O prefeito ainda fez votos para que a festa ocorra em 2022 com a população vacinada contra a Covid-19:

"Certamente em 2022 poderemos (todos devidamente vacinados) celebrar a vida e nossa cultura com toda a intensidade que merecemos".

Após o anúncio sobre a suspensão, o prefeito usou novamente seus perfis no início desta tarde e afirmou ter solicitado a preparação de editais que possam dar suporte aos trabalhadores envolvidos no carnaval, para que tenham uma forma de sustento para este ano, com a suspensão da festa.

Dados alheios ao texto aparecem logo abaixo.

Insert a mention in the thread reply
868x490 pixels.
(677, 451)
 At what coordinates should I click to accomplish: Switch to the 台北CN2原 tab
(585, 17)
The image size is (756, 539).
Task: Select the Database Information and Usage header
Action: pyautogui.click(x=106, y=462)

Na mensagem, acompanhada pela letra da música "Pra tudo se acabar na quarta-feira", de Martinho da Vila, Paes escreveu: "Já determinei que a Riotur e a Secretaria municipal de Cultura trabalhem na preparação de editais a fim de permitir que os fazedores dessa grande festa e celebração cultural  tenham alguma forma de sustento ao longo de 2021".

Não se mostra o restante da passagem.